WORK REQUIRED >>
Reproduce the entries from the line that has "The height and width of the screenshot is (1080, 1920)." through the line that has "center [719, 128].", including both of those lines. Omit the pictures from your answer.

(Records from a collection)
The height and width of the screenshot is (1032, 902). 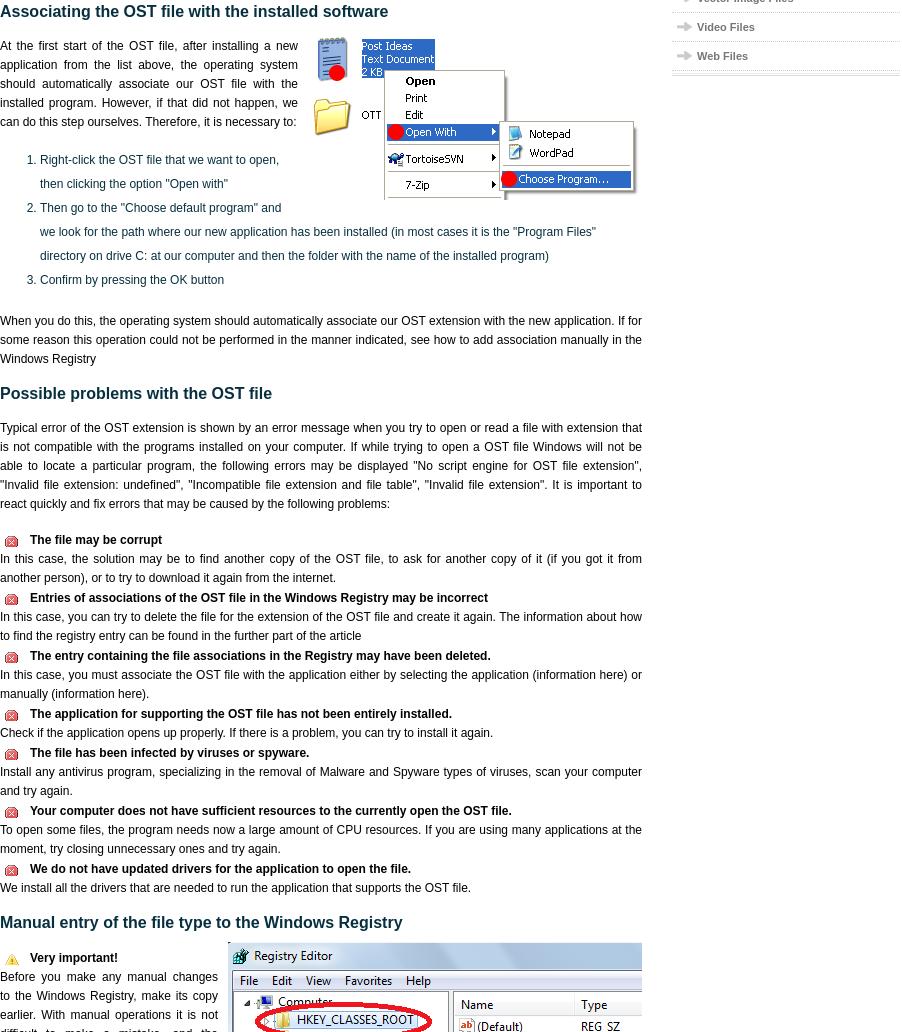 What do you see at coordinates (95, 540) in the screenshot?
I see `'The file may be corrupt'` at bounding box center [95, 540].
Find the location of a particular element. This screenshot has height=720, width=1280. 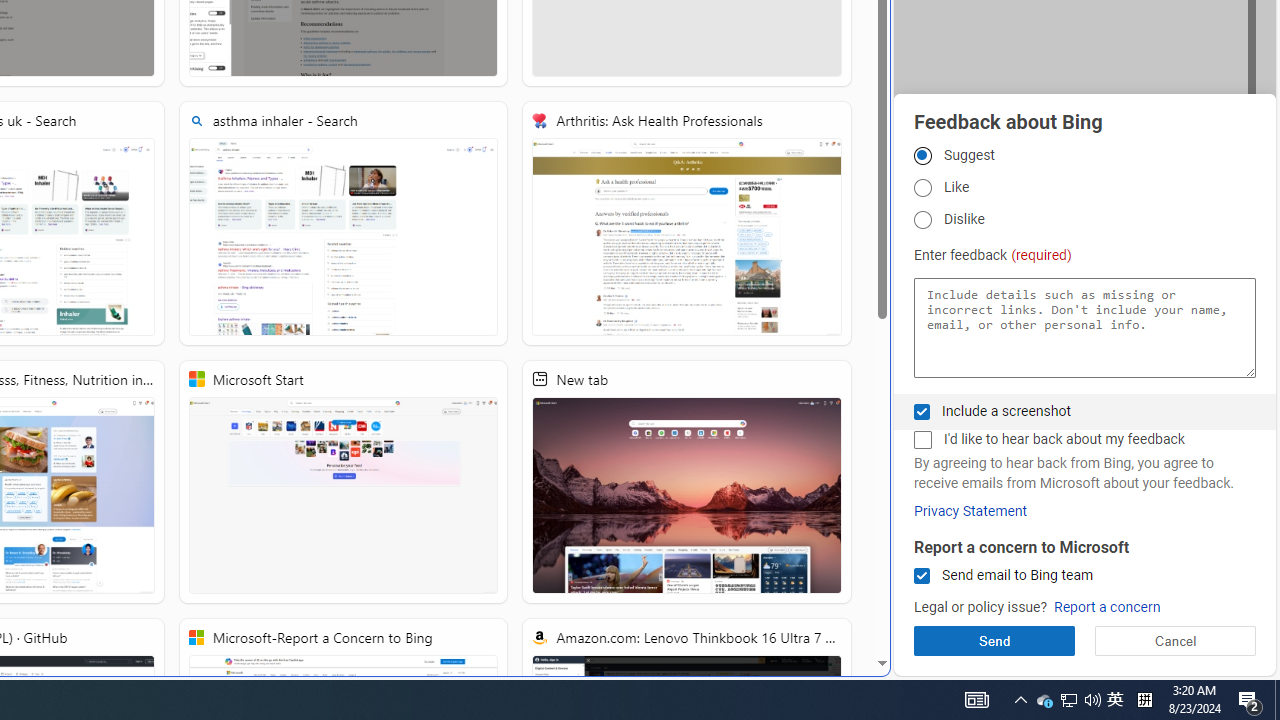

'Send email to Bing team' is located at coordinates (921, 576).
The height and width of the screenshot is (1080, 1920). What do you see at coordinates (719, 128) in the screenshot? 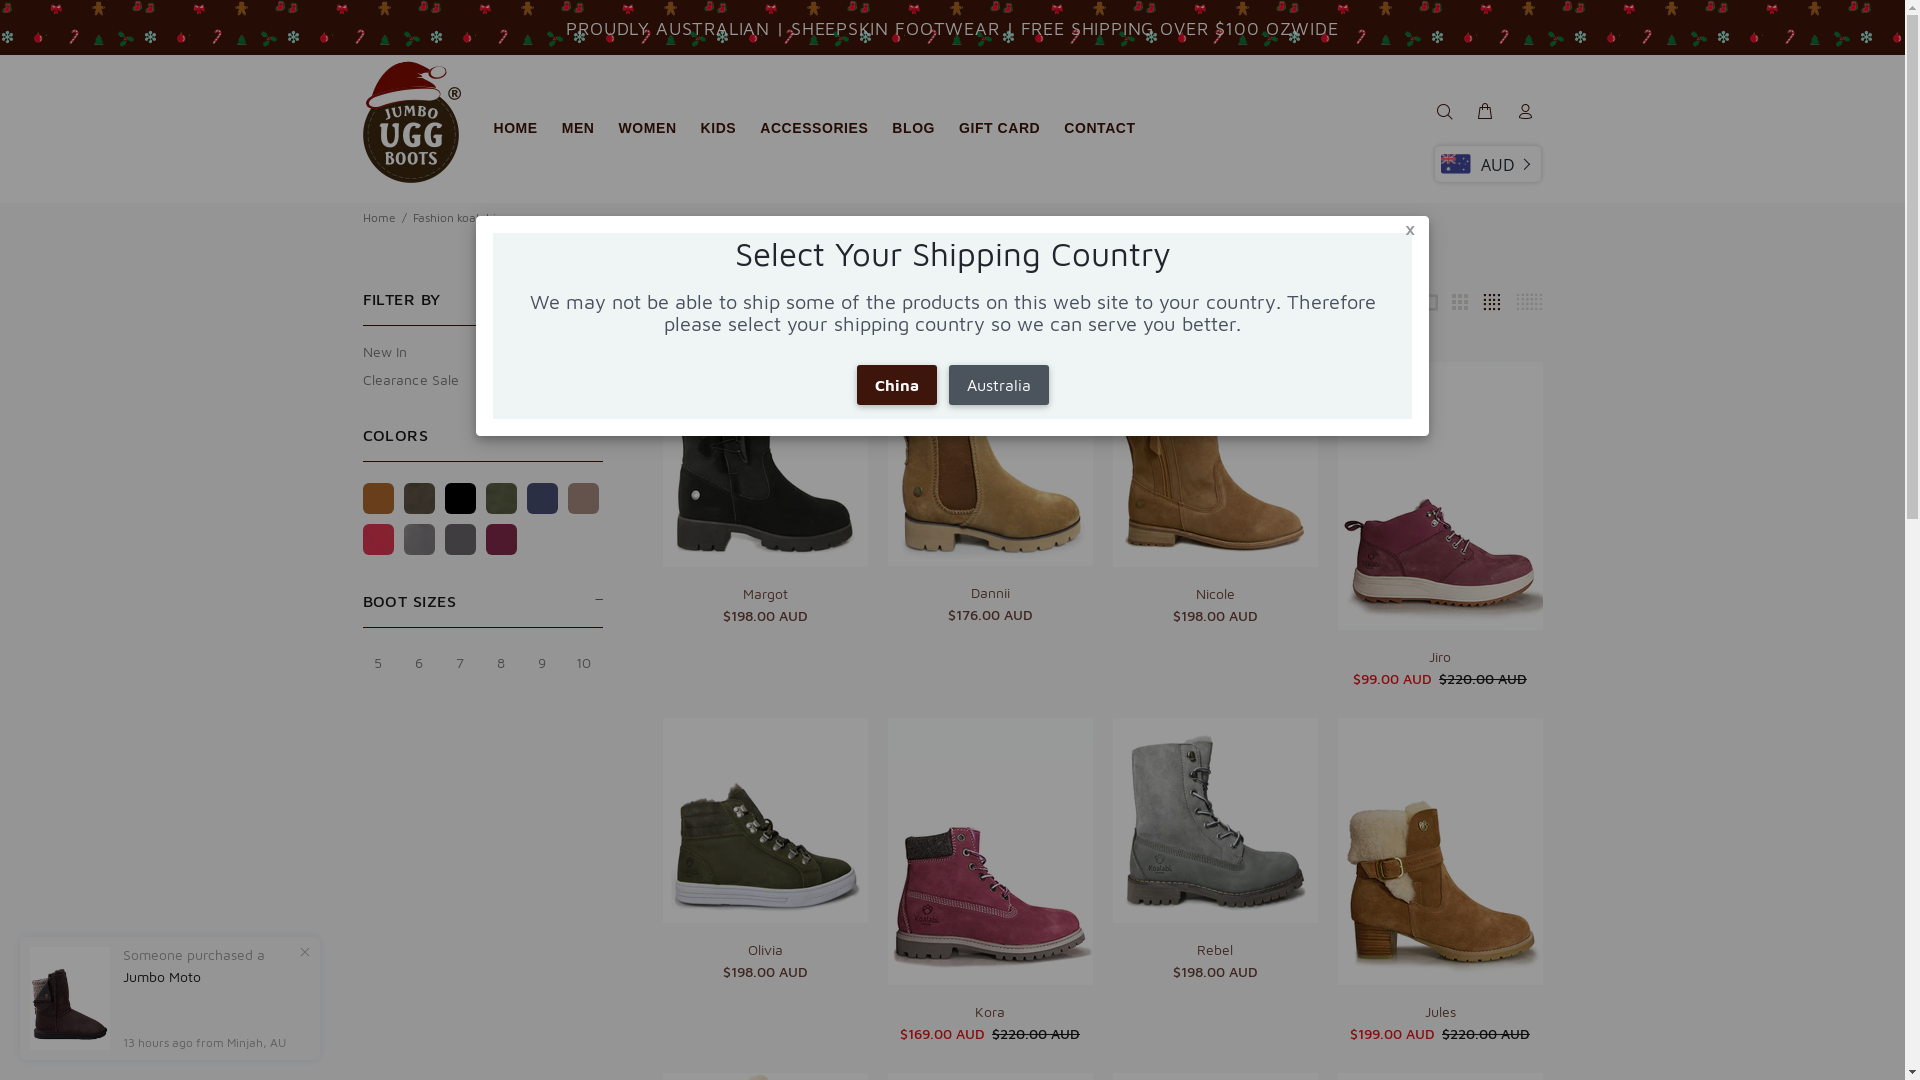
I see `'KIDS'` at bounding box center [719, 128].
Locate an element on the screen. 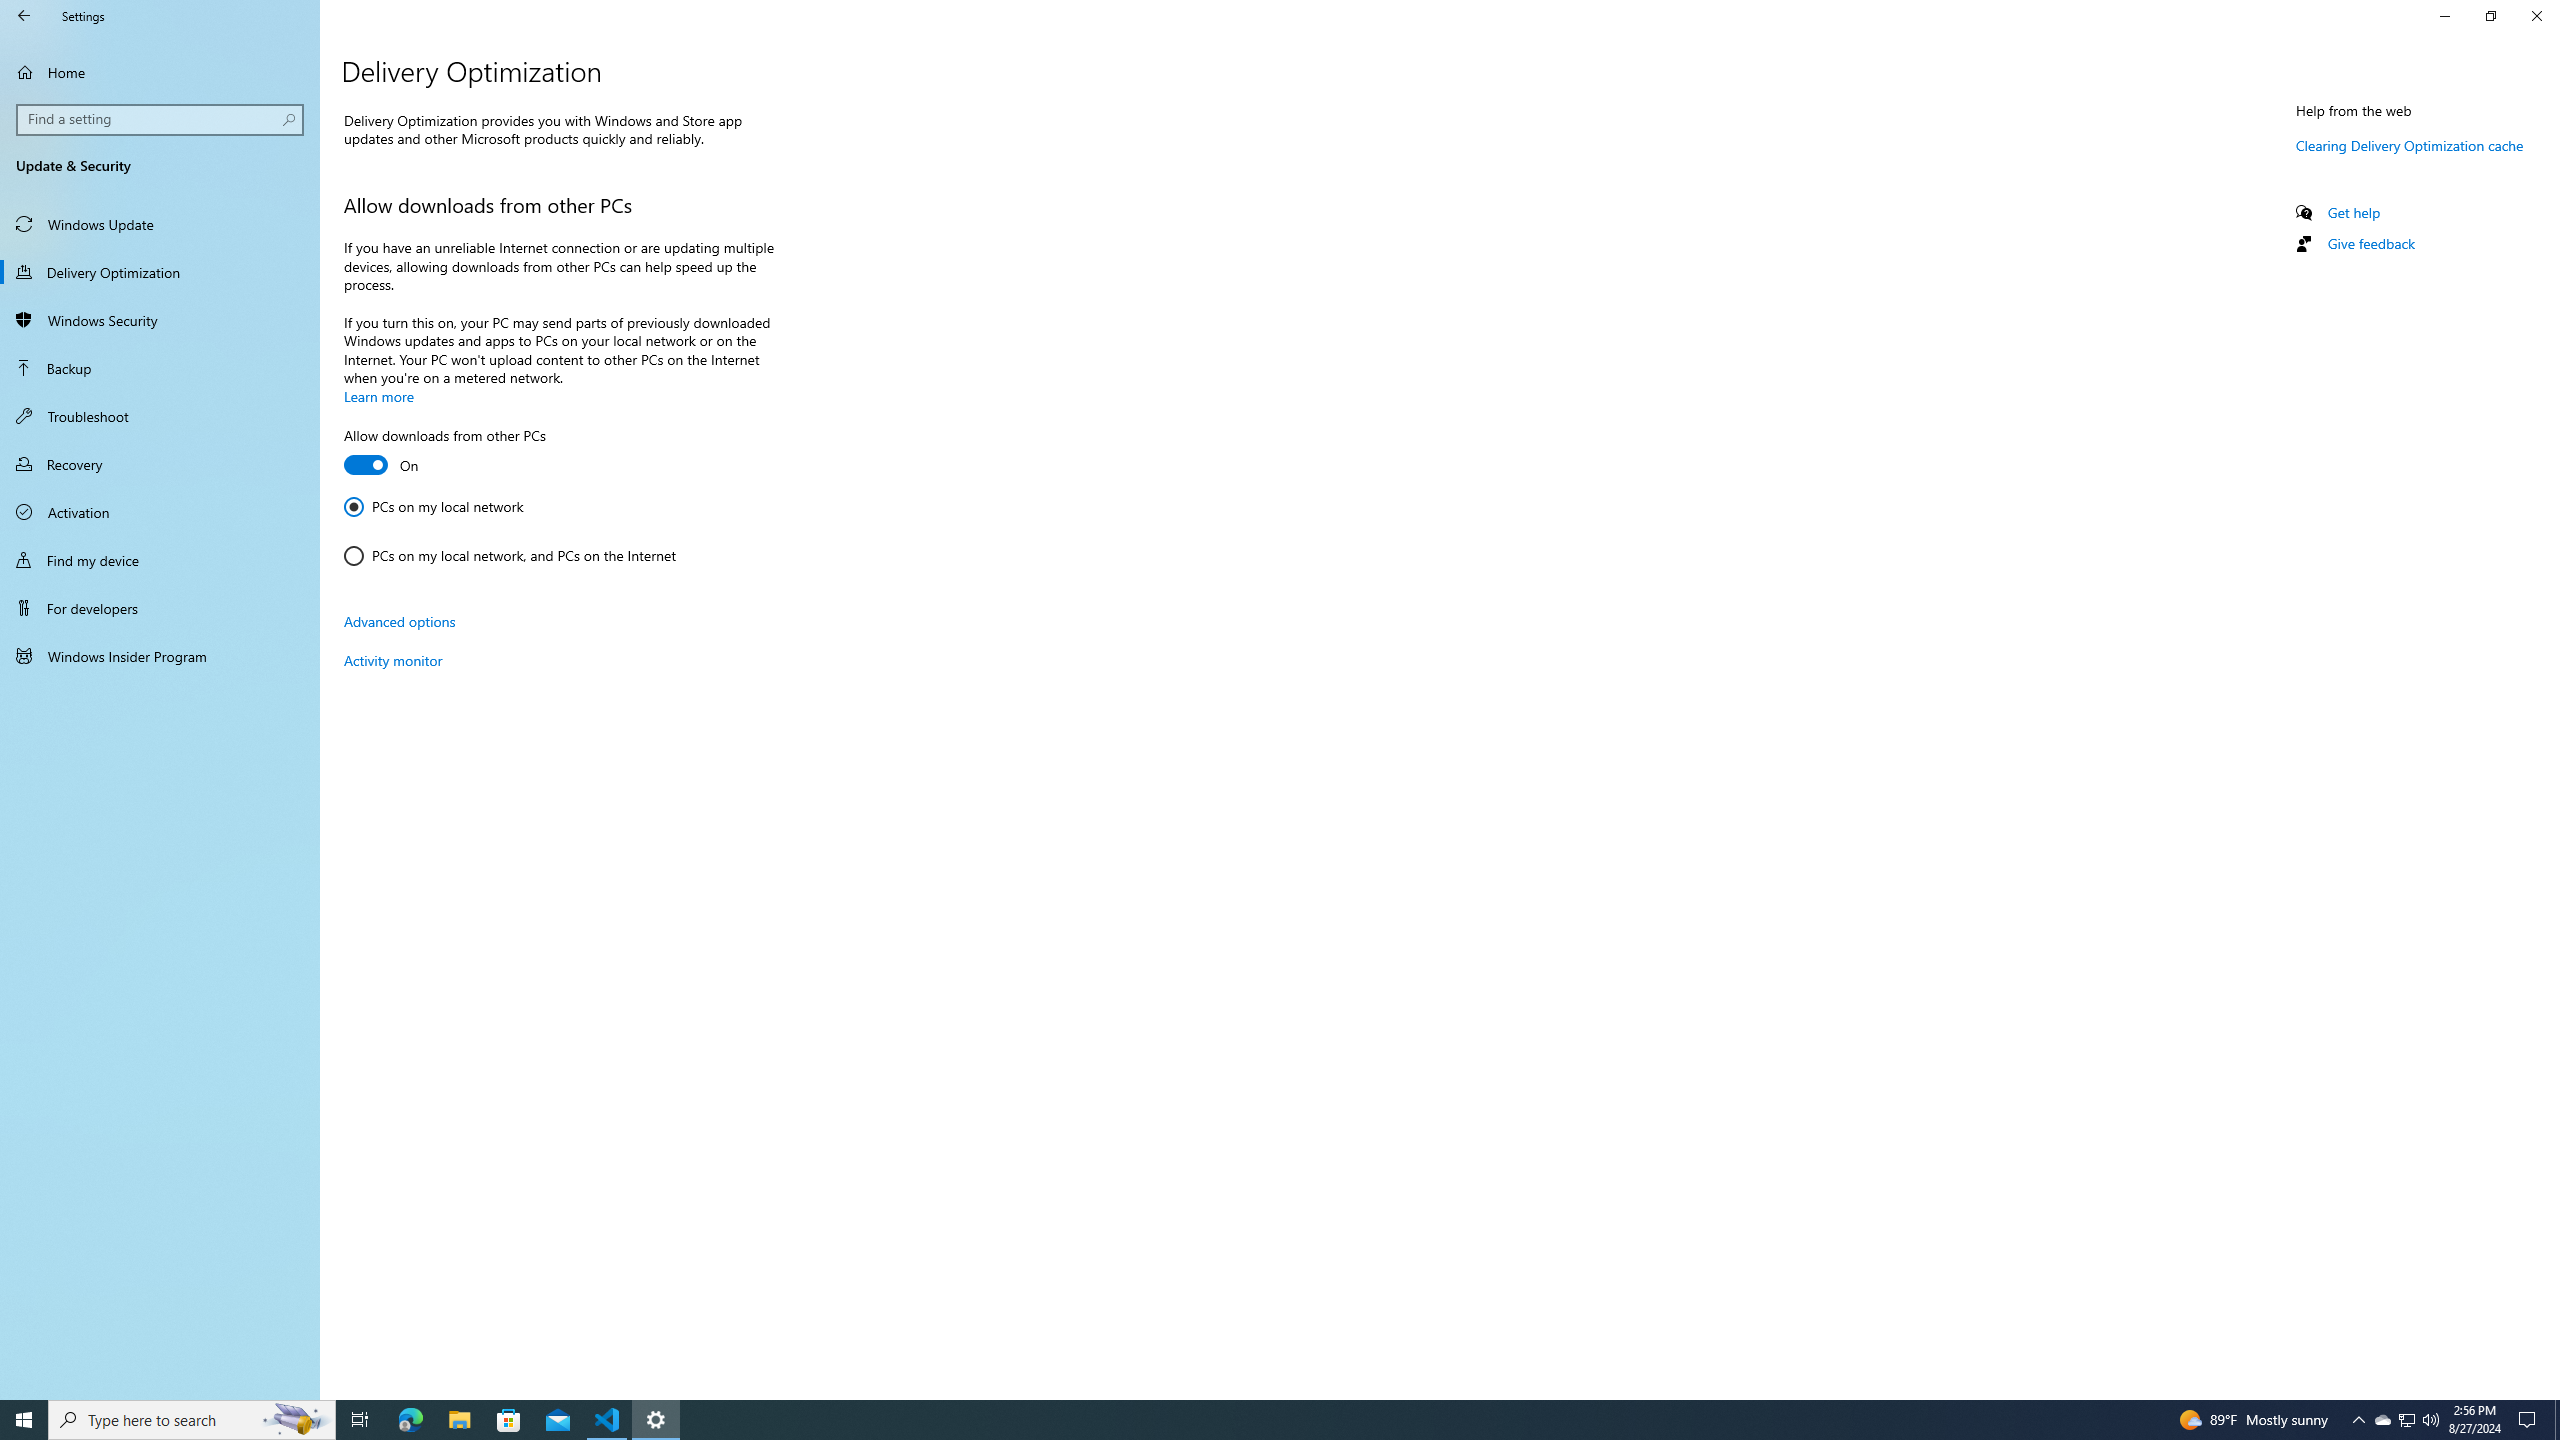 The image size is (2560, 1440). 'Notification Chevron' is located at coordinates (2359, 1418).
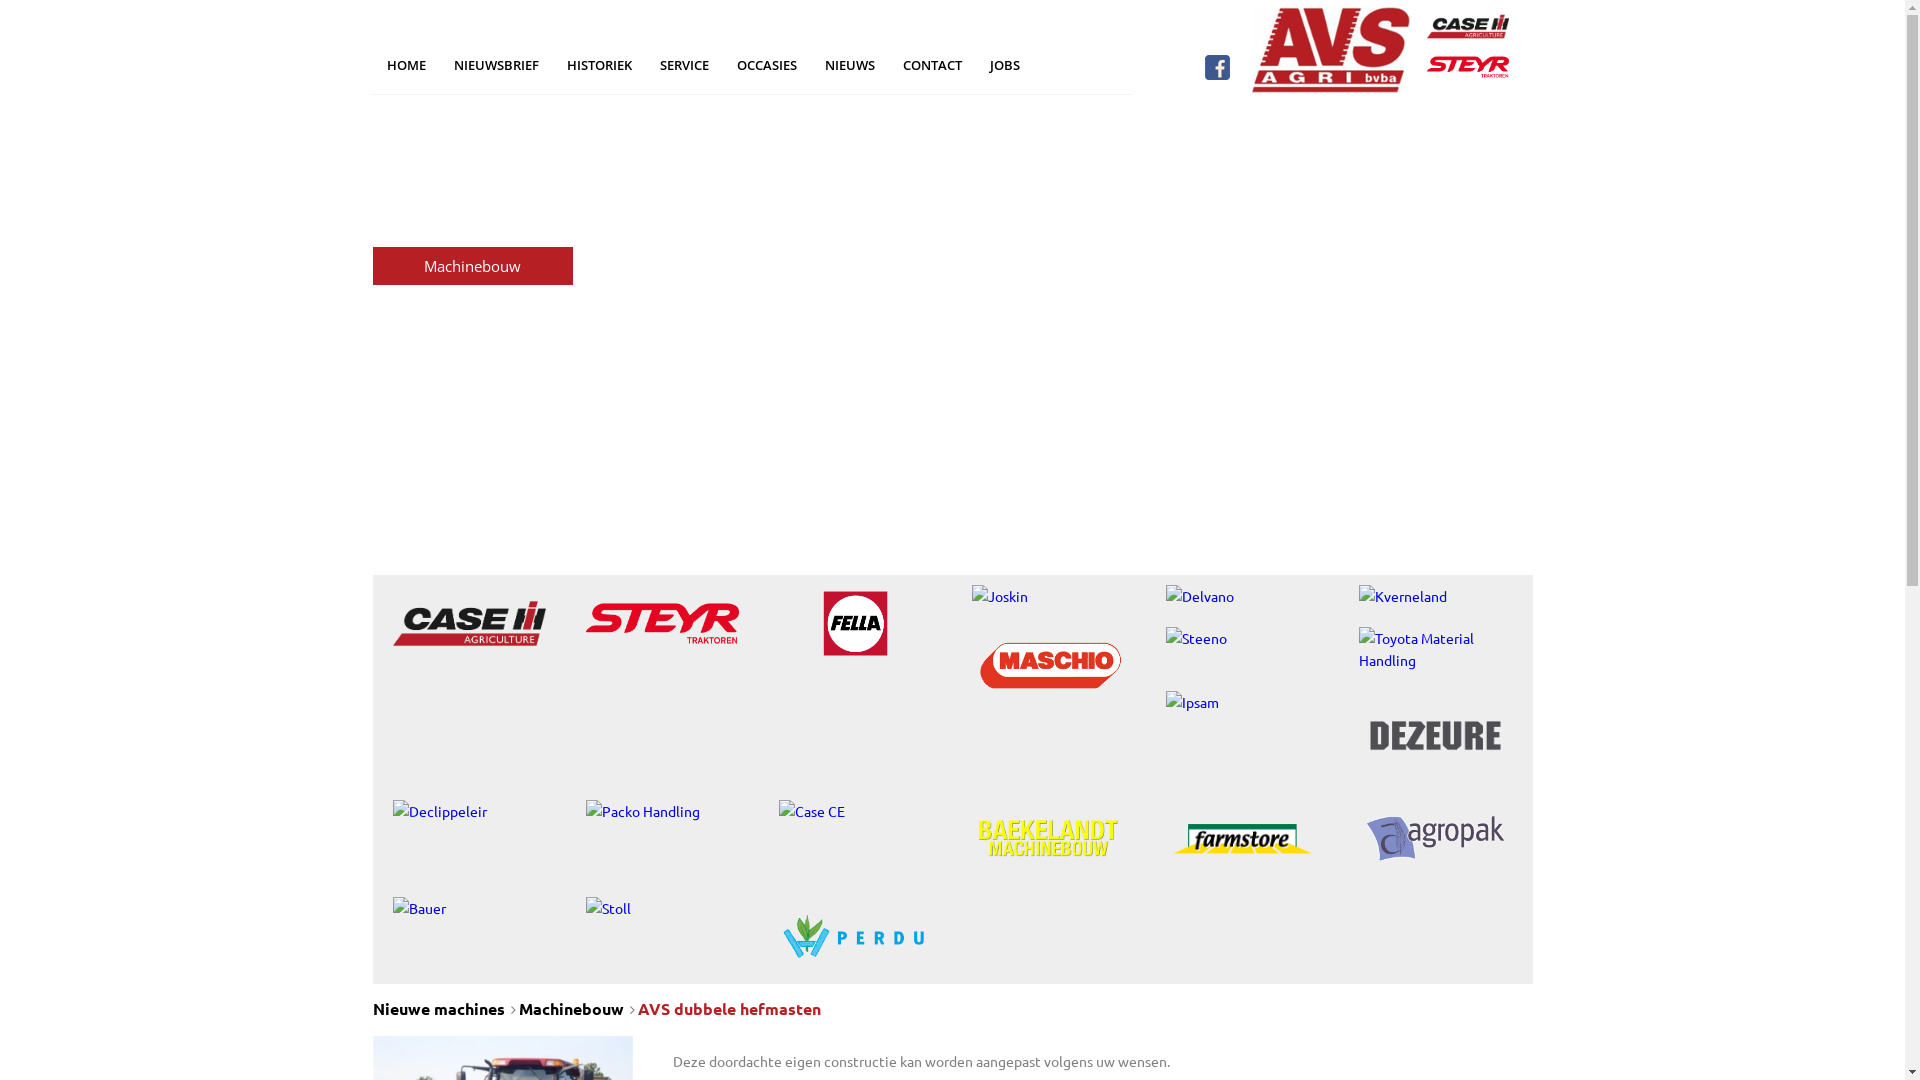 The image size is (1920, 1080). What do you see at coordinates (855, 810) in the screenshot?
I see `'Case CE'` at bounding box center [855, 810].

IN RESPONSE >>
The height and width of the screenshot is (1080, 1920). What do you see at coordinates (719, 128) in the screenshot? 
I see `'KIDS'` at bounding box center [719, 128].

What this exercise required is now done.